_Your goal_
Every record, from the first to the last, is to be printed again exactly.

(Stored items)
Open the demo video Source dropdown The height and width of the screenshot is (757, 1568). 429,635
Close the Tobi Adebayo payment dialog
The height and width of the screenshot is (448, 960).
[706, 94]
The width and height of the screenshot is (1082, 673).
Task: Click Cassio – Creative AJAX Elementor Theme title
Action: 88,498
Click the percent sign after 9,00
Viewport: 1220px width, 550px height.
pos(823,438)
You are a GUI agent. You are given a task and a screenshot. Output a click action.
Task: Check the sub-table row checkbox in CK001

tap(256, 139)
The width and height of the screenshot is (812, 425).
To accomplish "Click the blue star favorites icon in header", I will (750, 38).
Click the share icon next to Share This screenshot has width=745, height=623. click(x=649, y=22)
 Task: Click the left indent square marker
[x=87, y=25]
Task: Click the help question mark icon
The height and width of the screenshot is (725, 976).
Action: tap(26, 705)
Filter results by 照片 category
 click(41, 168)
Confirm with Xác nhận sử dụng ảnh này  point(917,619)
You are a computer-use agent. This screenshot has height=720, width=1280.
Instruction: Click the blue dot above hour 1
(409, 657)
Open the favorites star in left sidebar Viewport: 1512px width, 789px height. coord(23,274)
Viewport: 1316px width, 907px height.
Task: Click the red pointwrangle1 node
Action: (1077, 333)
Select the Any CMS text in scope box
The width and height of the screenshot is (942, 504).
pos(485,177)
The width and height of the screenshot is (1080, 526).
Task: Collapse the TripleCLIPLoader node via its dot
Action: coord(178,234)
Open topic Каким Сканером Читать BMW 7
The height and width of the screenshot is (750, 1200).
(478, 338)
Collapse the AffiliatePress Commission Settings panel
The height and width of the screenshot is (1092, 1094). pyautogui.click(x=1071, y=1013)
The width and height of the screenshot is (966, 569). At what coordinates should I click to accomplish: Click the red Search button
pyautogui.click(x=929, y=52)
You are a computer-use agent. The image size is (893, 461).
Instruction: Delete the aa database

_Output of the task_
Open the demo video Source dropdown The height and width of the screenshot is (757, 1568). 429,635
Close the Tobi Adebayo payment dialog
The height and width of the screenshot is (448, 960).
[706, 94]
The width and height of the screenshot is (1082, 673).
Task: Click Cassio – Creative AJAX Elementor Theme title
Action: 88,498
Click the percent sign after 9,00
Viewport: 1220px width, 550px height.
pos(823,438)
You are a GUI agent. You are given a task and a screenshot. Output a click action.
Task: Check the sub-table row checkbox in CK001

tap(256, 139)
The width and height of the screenshot is (812, 425).
To accomplish "Click the blue star favorites icon in header", I will (750, 38).
Click the share icon next to Share This screenshot has width=745, height=623. click(x=649, y=22)
 Task: Click the left indent square marker
[x=87, y=25]
Task: Click the help question mark icon
The height and width of the screenshot is (725, 976).
Action: tap(26, 705)
Filter results by 照片 category
 click(41, 168)
Confirm with Xác nhận sử dụng ảnh này  point(917,619)
You are a computer-use agent. This screenshot has height=720, width=1280.
Instruction: Click the blue dot above hour 1
(409, 657)
Open the favorites star in left sidebar Viewport: 1512px width, 789px height. coord(23,274)
Viewport: 1316px width, 907px height.
Task: Click the red pointwrangle1 node
Action: (1077, 333)
Select the Any CMS text in scope box
The width and height of the screenshot is (942, 504).
pos(485,177)
The width and height of the screenshot is (1080, 526).
Task: Collapse the TripleCLIPLoader node via its dot
Action: coord(178,234)
Open topic Каким Сканером Читать BMW 7
The height and width of the screenshot is (750, 1200).
(478, 338)
Collapse the AffiliatePress Commission Settings panel
The height and width of the screenshot is (1092, 1094). pyautogui.click(x=1071, y=1013)
The width and height of the screenshot is (966, 569). At what coordinates should I click to accomplish: Click the red Search button
pyautogui.click(x=929, y=52)
You are a computer-use agent. The image size is (893, 461).
Instruction: Delete the aa database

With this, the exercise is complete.